O’Neill gets his due at Stadium

Much has been made over the vaccination status of retired Yankees player and current broadcaster, Paul O’Neill. One of the most admired players of my youth, it’s a shame O’Neill’s legacy has been tarred a bit by this issue.

No matter, though, as the Yankees yesterday afternoon were able to pull off a masterful stroke of social distancing and have O’Neill–in person!–receive one of the highest honors a team can bestow, retiring his uniform number 21.

Kudos to the Yankee PR team for pulling off this bit of magic.

The team on the field recently?

Eh, they’ve left a little to be desired as fans were quick to point out, booing team owner Hal Steinbrenner and general manager Brian Cashman.

Quipped O’Neill: “You Yankee fans have obviously been practicing.”

New Yorkers call ’em like they see ’em.

Yeah, I had Covid

On today’s episode of Math and Musings you will hear the somewhat unfortunate news that I had Covid. I say somewhat unfortunate because, yeah, for me it really was an absolute joke of a disease. Thankfully.

Mildly inconvenient, I suppose, is the best way I can describe it, as I did have to hide from the world for a few days. First world pain for sure.

My Covid experience? Unknown origin, no obvious tracing to others, no symptoms, and it disappeared as mysteriously as it arrived. I guess that’s what you hope for.

And someday I can tell my grandchildren yeah, I had Covid…

Two and a half years after everyone else.

Thoughts from an old man

From the when I was a kid series…

School never started until after Labor Day. Teachers returned the day after Labor Day (Tuesday), then students arrived Wednesday.
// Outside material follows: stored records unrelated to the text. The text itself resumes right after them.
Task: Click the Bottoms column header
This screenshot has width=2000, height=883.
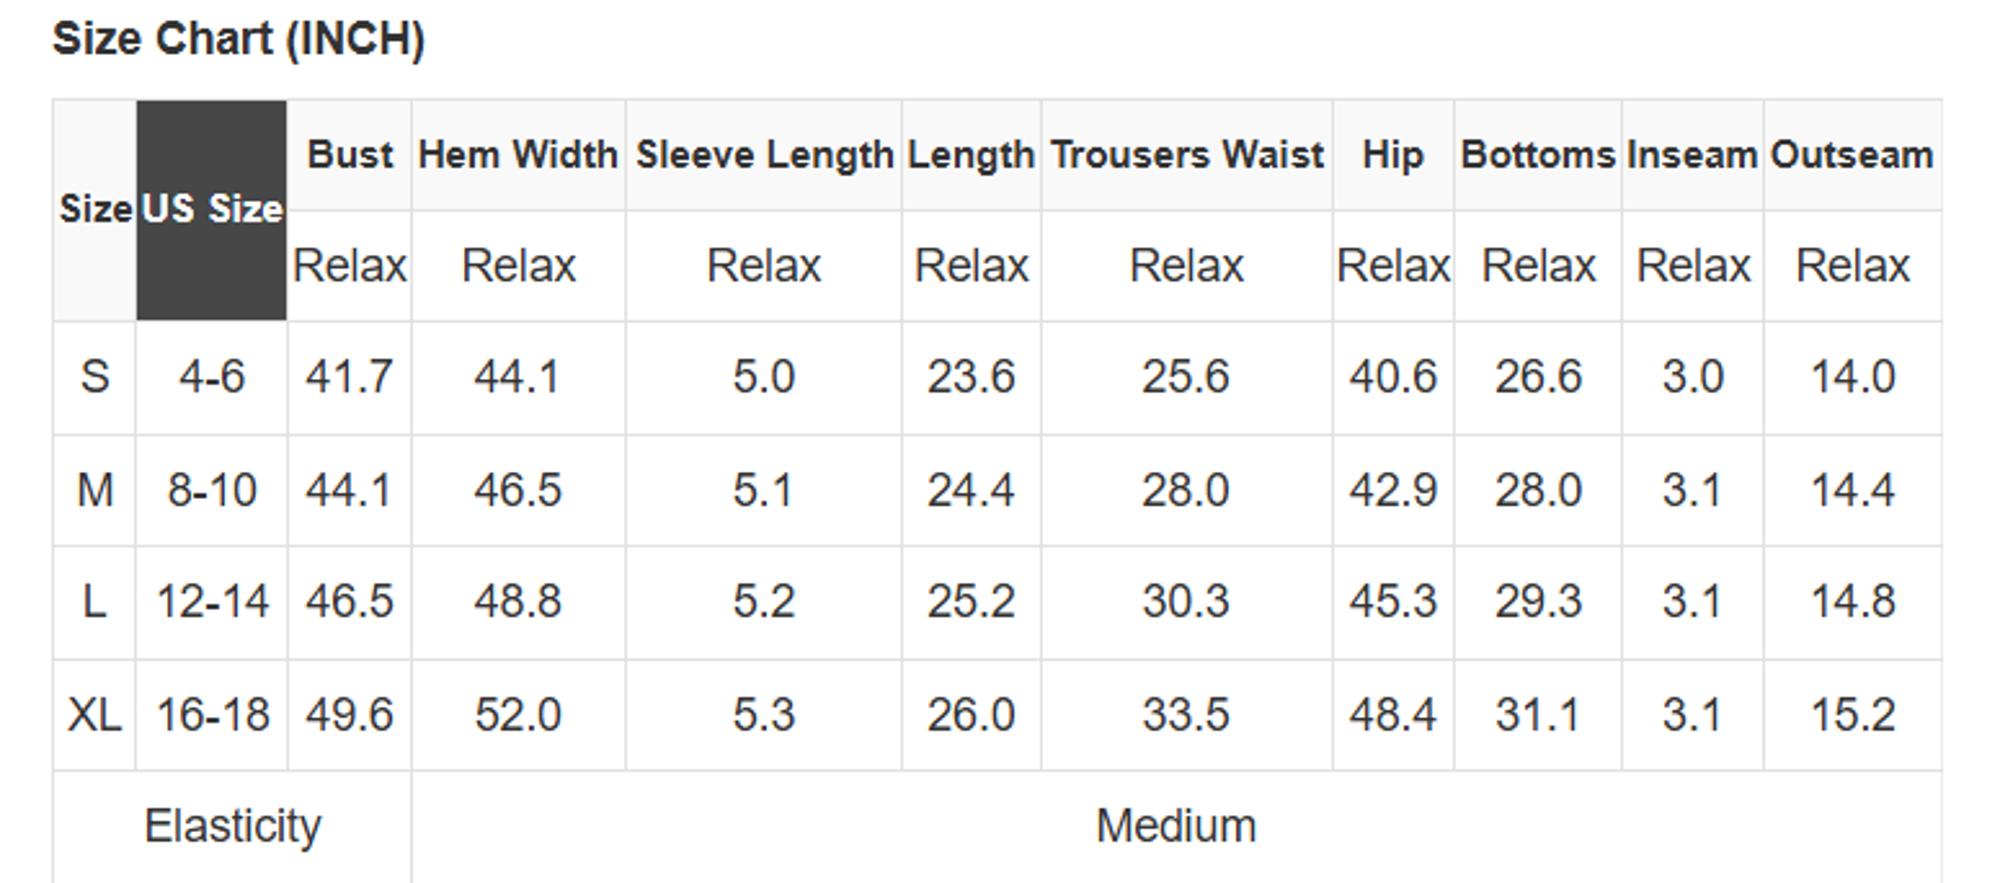Action: pos(1538,155)
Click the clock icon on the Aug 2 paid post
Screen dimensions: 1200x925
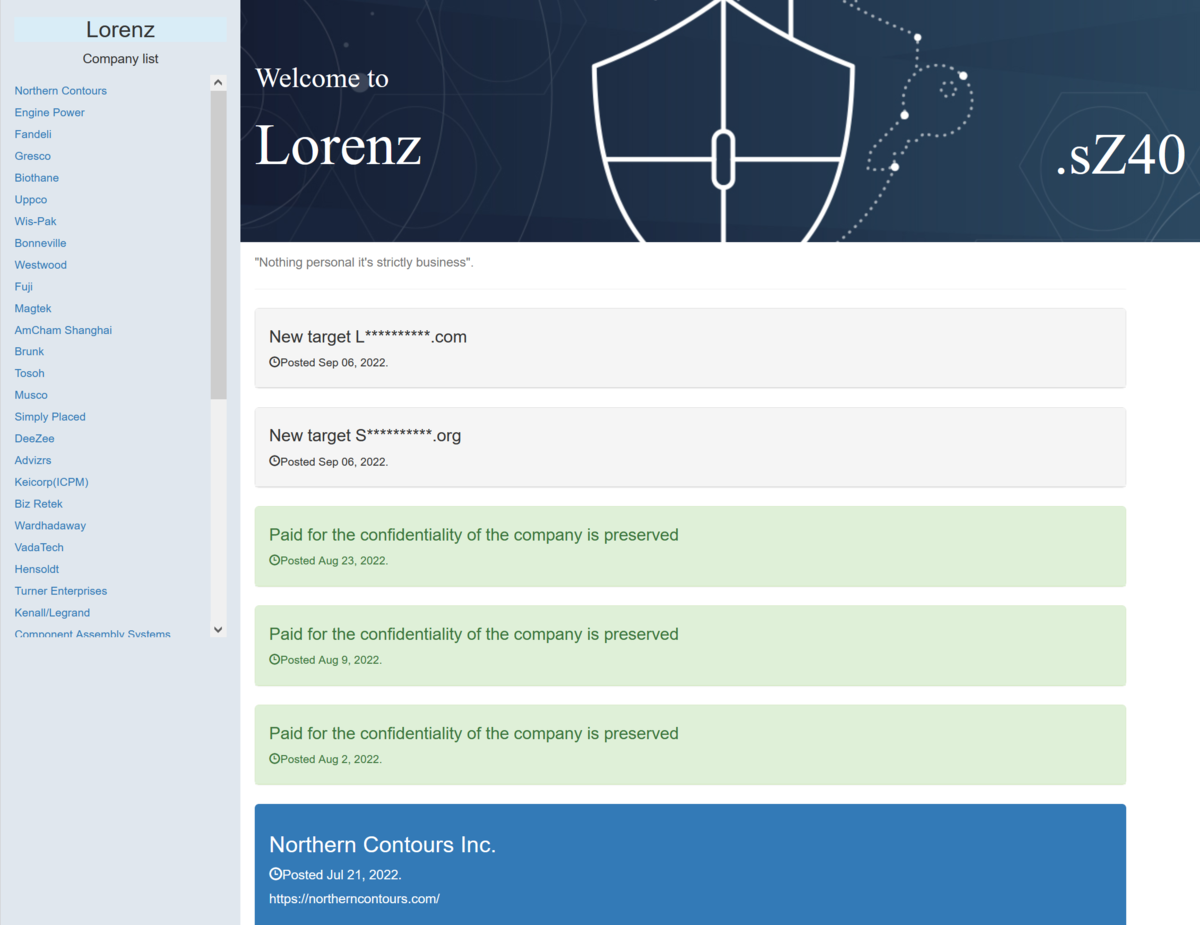275,758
Somehow without the Internet or e-mail or social media or anything like that they got it done.

Today starts a marathon of preparation for students who will arrive eight days from now, 20 days before teachers of my parents’ era would walk through the schoolhouse doors after two and a half months of being totally disconnected.

Wow.

This is just embarrassing

The Yankees and Red Sox play the ESPN Sunday night game often because, well, they put on a great show.

Case in point last night, though I could have imagined a more victorious outcome for the Bronx Bombers.
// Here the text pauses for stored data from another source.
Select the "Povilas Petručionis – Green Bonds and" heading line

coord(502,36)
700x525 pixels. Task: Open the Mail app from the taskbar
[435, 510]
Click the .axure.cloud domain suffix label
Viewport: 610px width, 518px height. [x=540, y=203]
The team of my youth was shut down by none other than Michael Wacha.

Michael Wacha, seriously? Guy’s having a great season, having found in Boston the groove he had long ago as an ace for the Cardinals.
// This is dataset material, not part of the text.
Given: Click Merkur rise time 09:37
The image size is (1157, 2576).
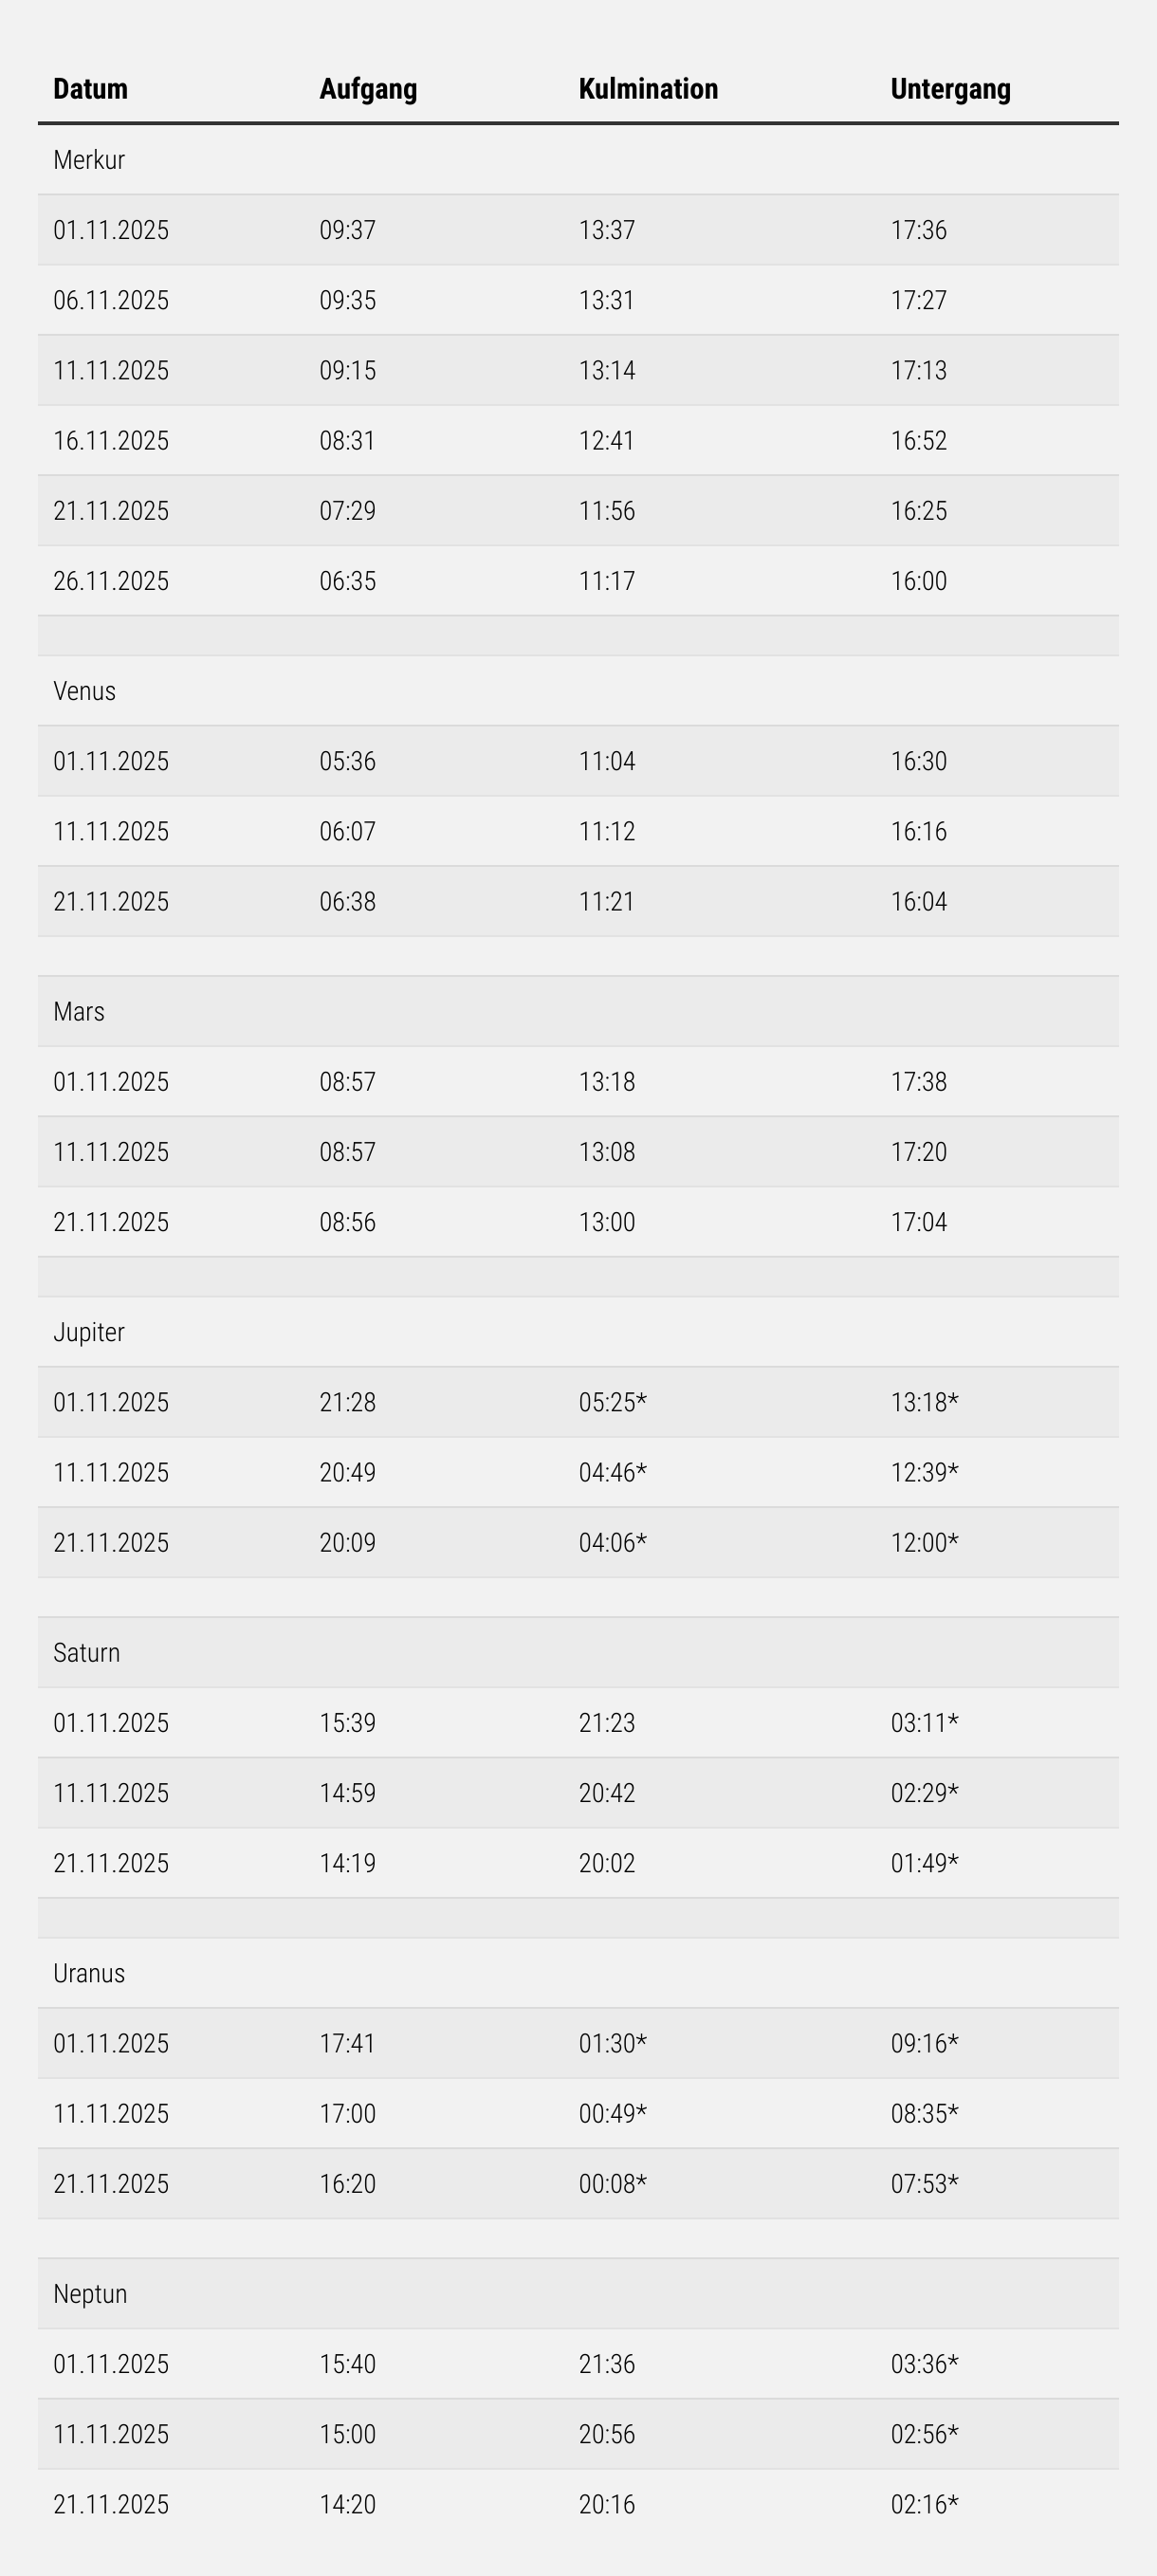Looking at the screenshot, I should [x=347, y=230].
He’s been around forever, gotta be around my age, right?

Oh, wait, he’s nine years younger than I am.

Ouch.

Still dreaming

Two things happened in the spring of 1989, just a few weeks apart as a matter of fact.
April 3, 1989… Opening Day of the Major League Baseball season. This was the day I became obsessed with sports, aided by a young Ken Griffey Jr. and these things called baseball cards.
May 5, 1989… the movie Field of Dreams opens. Now everyone is a baseball fan.
And Griffey? Still doing things. Still around to have a catch with the old man.
Kudos to the folks at the “real” Field of Dreams for setting that up for us to see last night.

Back to civilization

You may have wondered where I was Monday… no post, no forwarding address or anything like that. If you’d listened to Math and Musings you knew I’d been Binghamton bound, and probably figured I was lying in a ditch somewhere.

Yeah, but only for a little bit, and now I’m back.

Made it to the old country, made it back in one piece.

And for a further description, tune in to MAM this Friday.

Report from the road: Williamsburg, Virginia

My travels this week took me to Williamsburg, Virginia, a city founded nearly 400 years ago that I had somehow never been to.

Williamsburg was capital of the Virginia Colony and later Commonwealth for more than eight decades, its land and residents playing important roles in the Revolutionary and Civil Wars, among other things over the past few centuries.

They also have an ice cream stand called Sno-to-Go, which puts all that history to shame.

If you’re ever in the neighborhood skip the monuments and historic reenactments and all that jazz and get you some Sno-to-Go. The hook? Shave ice and soft serve ice cream in the same delicious bowl.

Yeah, other places probably do it too but these guys do it right. They’ve got a million flavors of milkshakes and sno-cones or slushies or whatever you want to call them, thrown together by some evil genius to whom we should all pay tribute.

Peanut butter and jelly, mashed potatoes and gravy, Shaq and Kobe… shave ice and soft serve. No wonder people decided to settle here.

Nats defy logic again

They trade Juan Soto and they have to face Jacob deGrom. Of course my hometown Nats, owners of the worst record in baseball, would emerge victorious over the first-place New York Mets.

Makes about as much sense as anything else in 2022.